Robotic Guidance System
United Regional has added another advanced surgical technology for use in minimally invasive and more complex spine surgeries.
Surgery of the spine requires planning and precision, and each patient’s anatomy has unique challenges. Surgery with the robotic surgical guidance system allows neurosurgeons to plan ahead before entering the operating room.
Neurosurgeons use the advanced 3D planning software before surgery to create a unique surgical blueprint, which is the ideal surgery for each patient’s condition. During surgery, the neurosurgeon does the actual work but the neurosurgeon’s tools are guided, according to the surgical blueprint, to place the implants safely and with the highest level of accuracy in the exact preplanned locations. In fact, the robotics technology has been clinically validated to ensure 1.5mm accuracy for increased patient safety compared to freehand spine surgery. And since there is no need for additional X-rays during surgery, with Renaissance™ there is less exposure to radiation than with other surgical treatments.
This robotic surgical guidance system is not independent and does not cut or perform any action on the body. Only the neurosurgeon performs the required procedures such as placing implants. The neurosurgeon is in full control of the system at all times.
“We found this robotic surgical guidance system to be safer and more accurate for minimally-invasive technology for spine procedures,” adds Dr. John Reeves, neurosurgeon at United Regional. “Its advantages are notable in a wide variety of clinical applications, from minimally-invasive procedures to complex spinal deformity correction.”
What should a patient expect before surgery?
• A patient will have CT images taken of his or her spine in preparation for the procedure.
• The neurosurgeon will use the advanced 3D planning software with the patient’s CT images to create a unique surgical blueprint, which is the ideal surgery for that patient’s condition. This also provides increased safety and precision since it allows the neurosurgeon to plan ahead, before entering the operating room.
The day of surgery
• In the operating room, two fluoroscopy (low-dose X-ray) images will be taken of the patient’s spine, from the back and from the side.
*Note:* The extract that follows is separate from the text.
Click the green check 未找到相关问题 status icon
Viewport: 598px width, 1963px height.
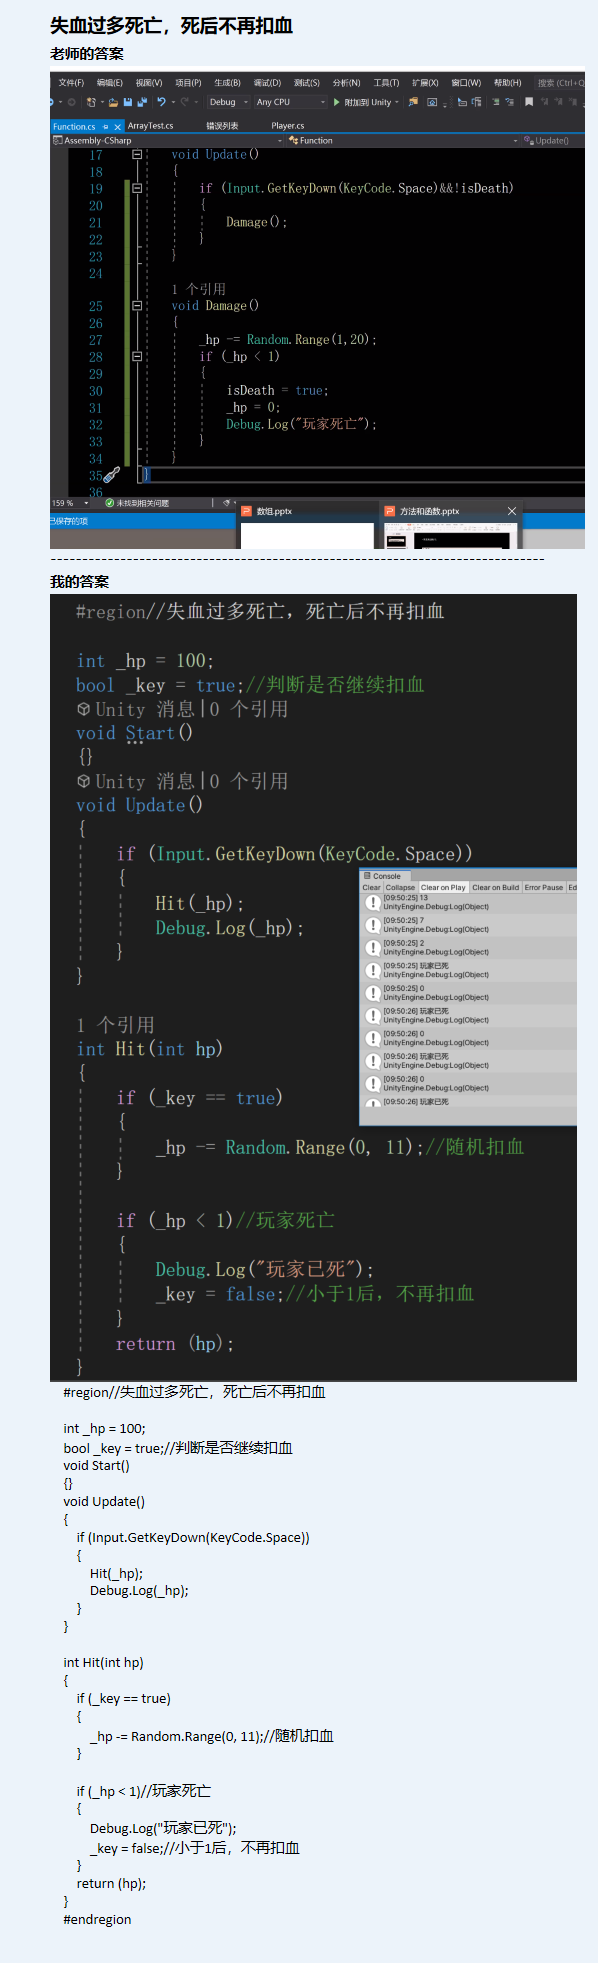(x=110, y=503)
• These images are merged together with the previous CT images by the technology’s advanced 3D planning software, creating a unique 3D surgical blueprint to guide the neurosurgeon according to the personalized preoperative surgical blueprint.
• The neurosurgeon will then dispatch the guidance system in succession to each anatomical site planned on the preoperative surgical blueprint, working on each one to complete the operation with the greatest accuracy and safety.